» Objective 1
Render as a Markdown table with the columns Row and Line the part of the records that opens with the line containing "You are a computer-use agent." and closes with the end of the records, numbering each nonblank line and leaving the pictures out.

» Source excerpt
***
Mount Gambier to Nelson on the Highway to Hell

What looked on paper like being a really nice ride turned out to be pretty ordinary. We only had 40 kilometres to ride. Collis had never been to Nelson before and thought, in keeping with the coastal theme of our trip, this seemed to be a good way to go. It would get us off the busy Princes Highway between Mount Gambier and Portland and bring us near the coast where the Glenelg River empties into a large bay at Nelson, which is a sleepy little settlement with a pub  but no supermarket.

We had a leisurely start to the day. Neil had breakfast in camp and then set off towards Nelson with some geocaching in mind. Jim, Jacquei and Jen set off into town before Di and I, looking for somewhere to have breakfast. Di and I were happy to go back to where we'd had afternoon tea and dinner yesterday. Now here's a photo for the grandchildren: Di waiting for her "Borlotti Beans on Toast" to arrive ...
***
» Records shown
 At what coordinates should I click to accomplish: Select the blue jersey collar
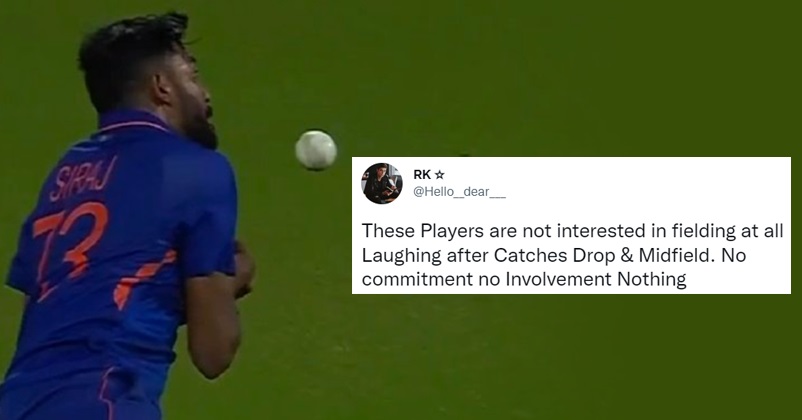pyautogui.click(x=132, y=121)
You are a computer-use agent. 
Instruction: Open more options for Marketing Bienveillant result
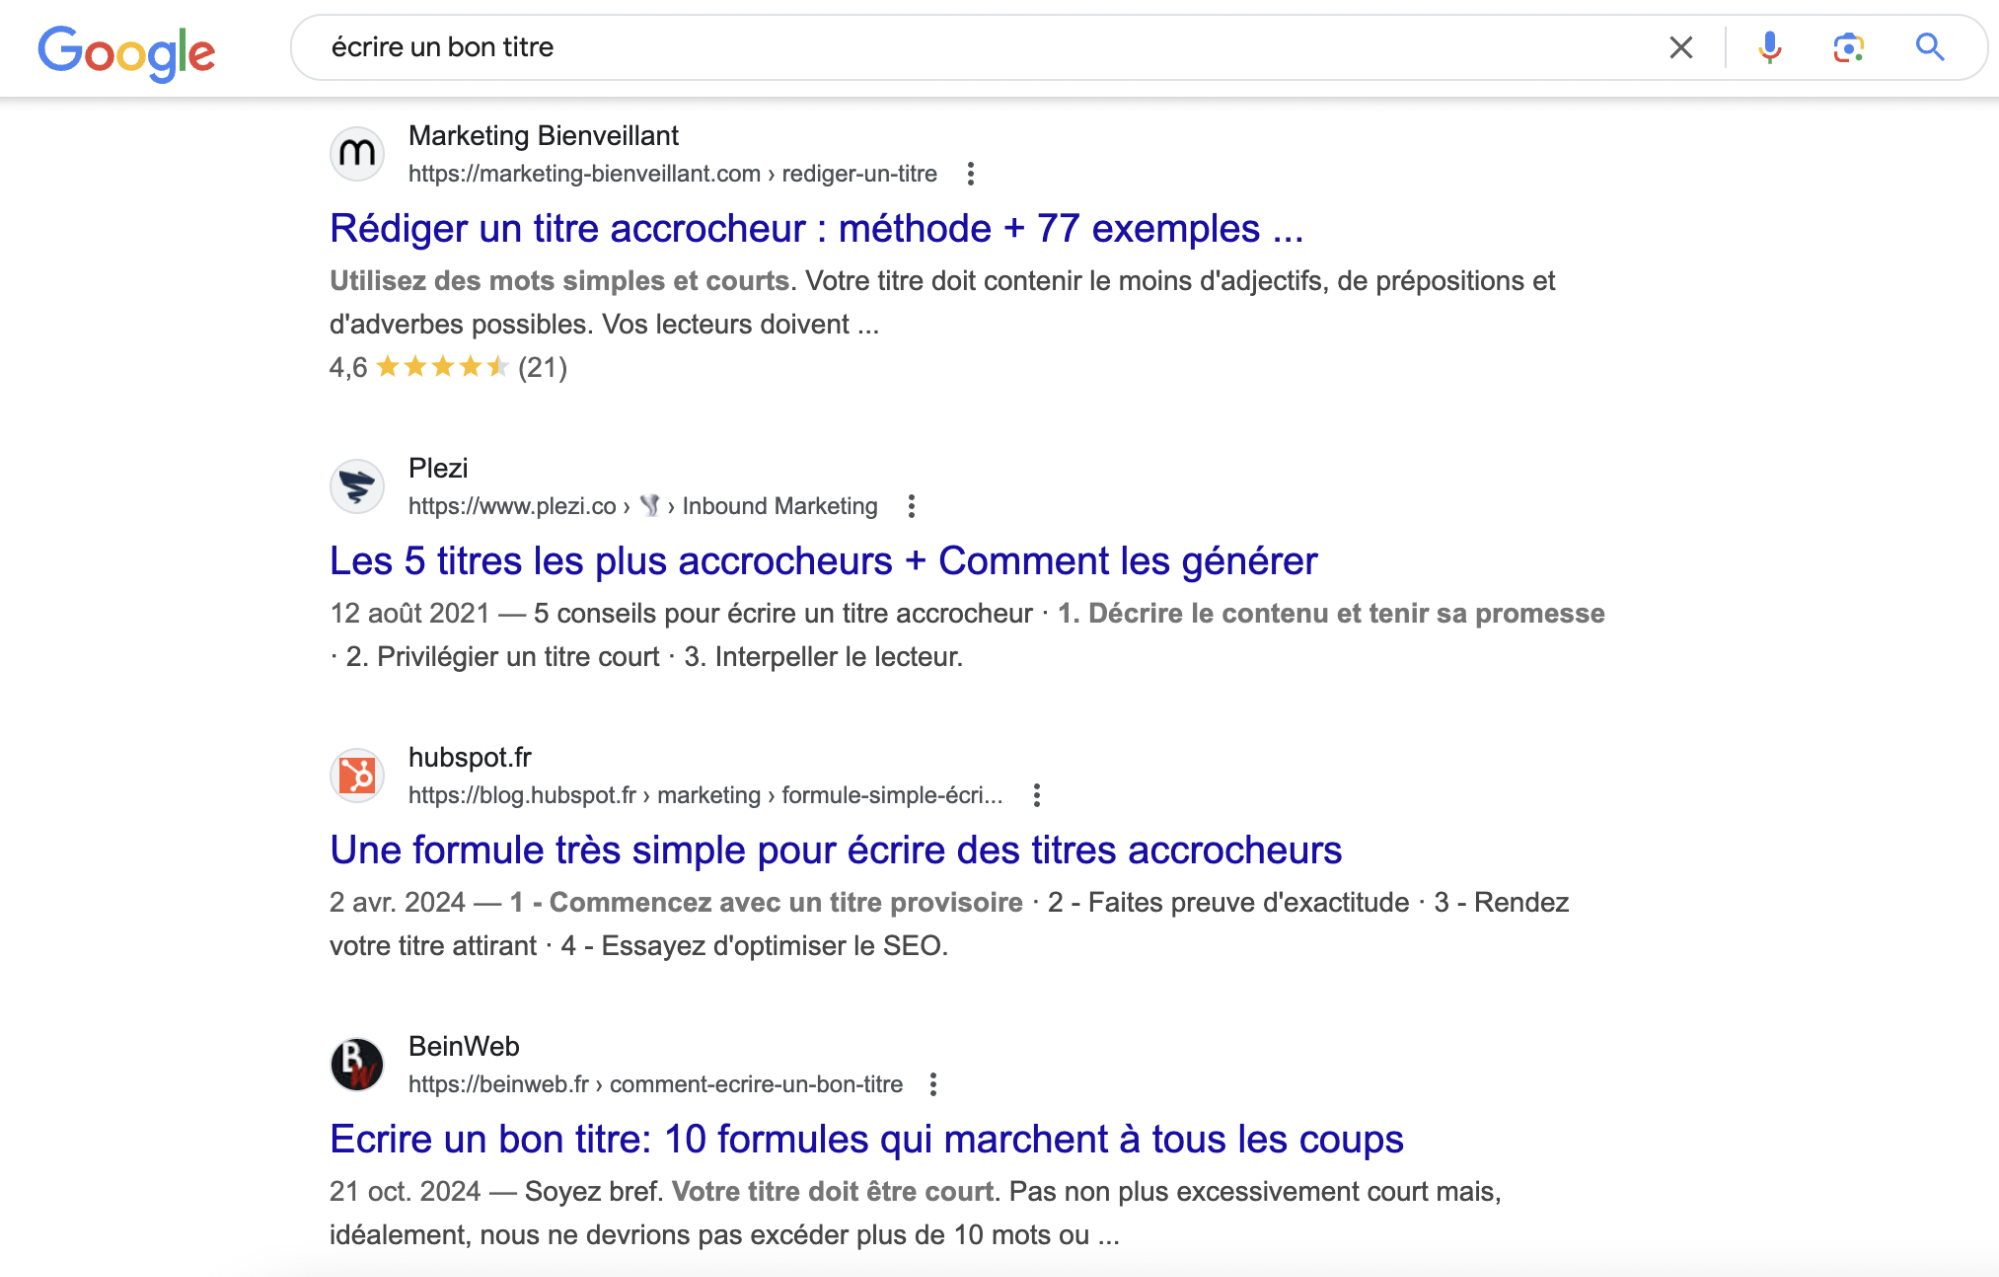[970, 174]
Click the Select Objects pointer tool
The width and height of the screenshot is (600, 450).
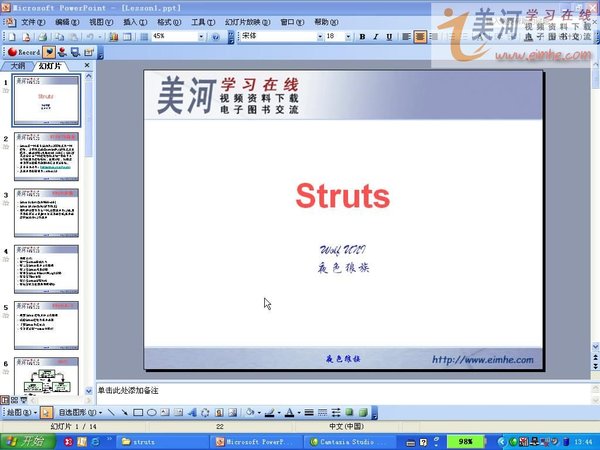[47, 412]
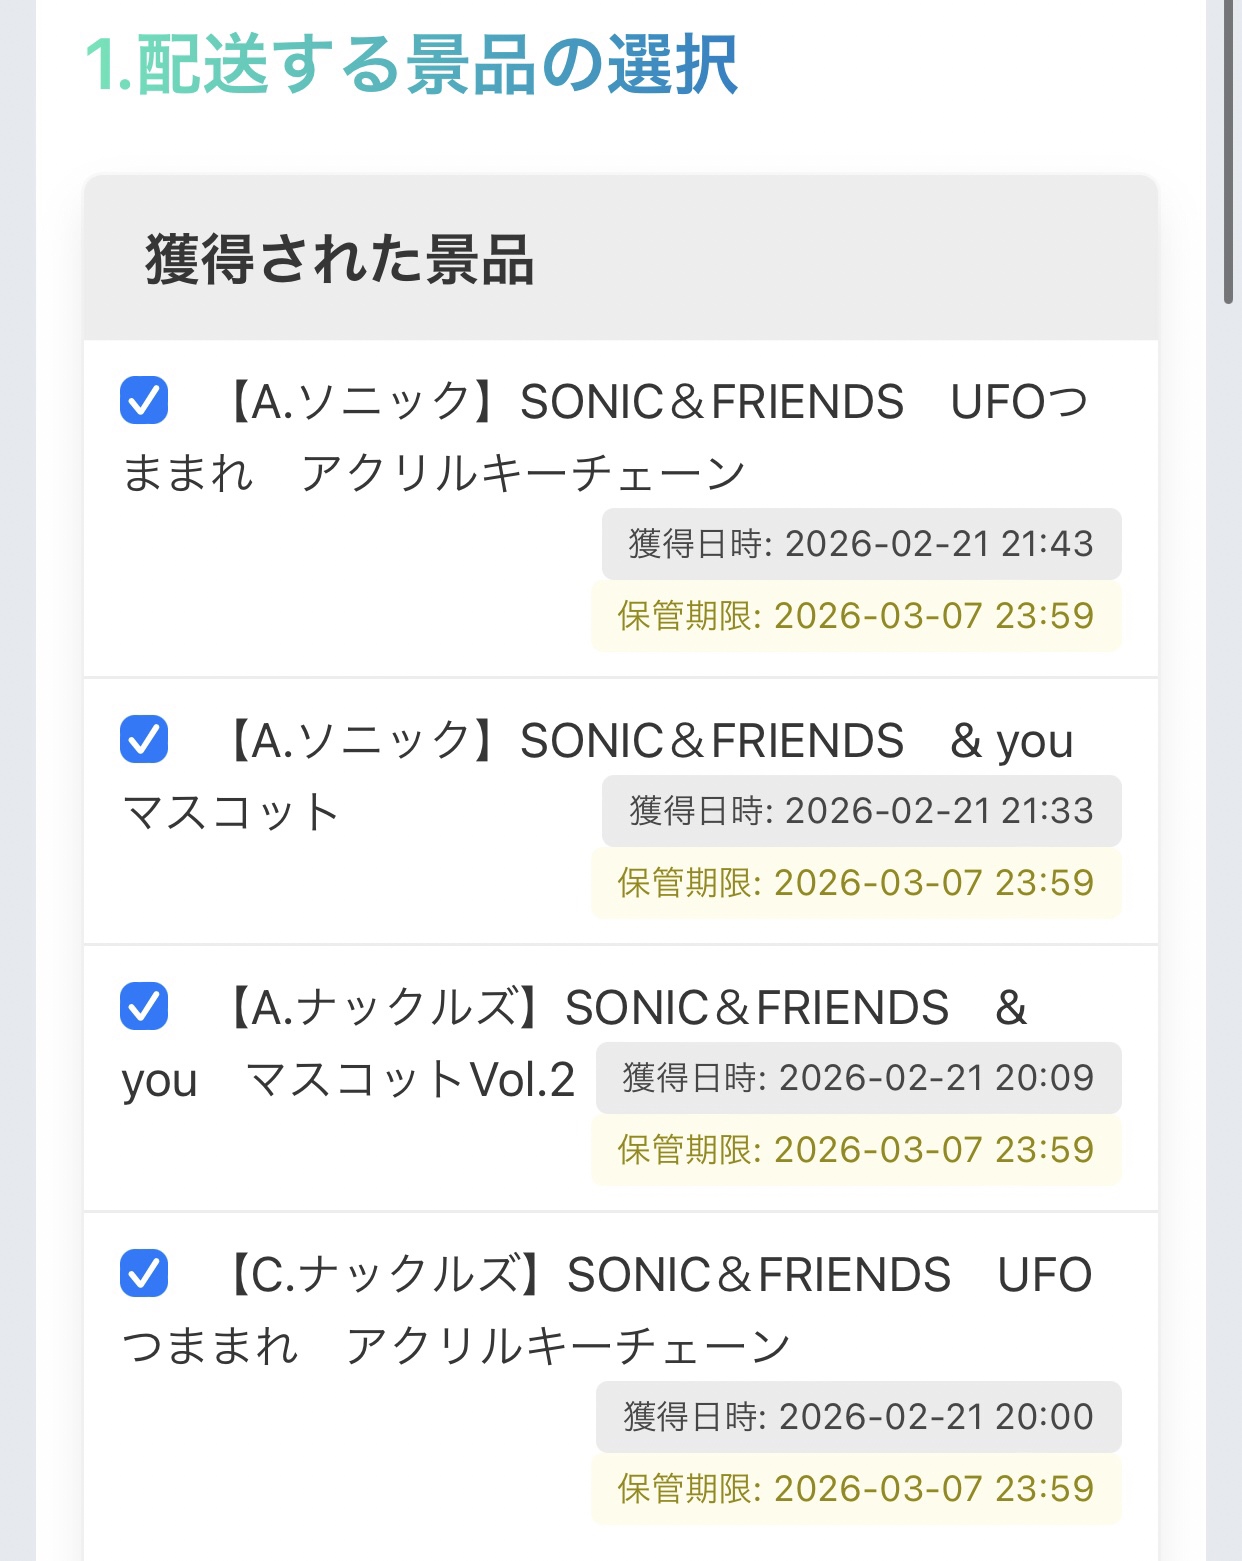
***
» Objective 2
Carry the account of the ride from Mount Gambier to Nelson forward from its last sentence.

» Answer 1
| Row | Line |
|---|---|
| 1 | You are a computer-use agent.  |
| 2 | Instruction: Open more options for Marketing Bienveillant result |
| 3 | [970, 174] |
| 4 | Click the Select Objects pointer tool |
| 5 | The width and height of the screenshot is (600, 450). |
| 6 | [47, 412] |

» Answer 2
Nana waits for Breakfast

Our intention afterwards was to go look at some sinkhole which is a major tourist attraction. After Di complained about me finding a short hill of 14% to ride up we made a half-hearted attempt to find it and then just decided just to  head out of town.

Initially things seemed quite good on the Highway to Hell. There was some nice rural scenery to look at ...


Canola field near Mount Gambier



... but we soon realised that this was no quiet country road; instead we found ourselves on a very busy truck route, with many log trucks in particular.

Di had been very keen for me to take lots of photos and that had been my intention, but there wasn't a lot to look at and the number of trucks rushing close by was downright scary. Really, the narrowness of the road and lack of a paved shoulder once one leaves the area near Mount Gambier makes it unsuitable for cycling with such heavy truck traffic roaring by in both directions. Before things got really fraught, Di got me to go across the road so she could take my picture in front of Australia's national floral emblem ...

No Blood On The Wattle this time ...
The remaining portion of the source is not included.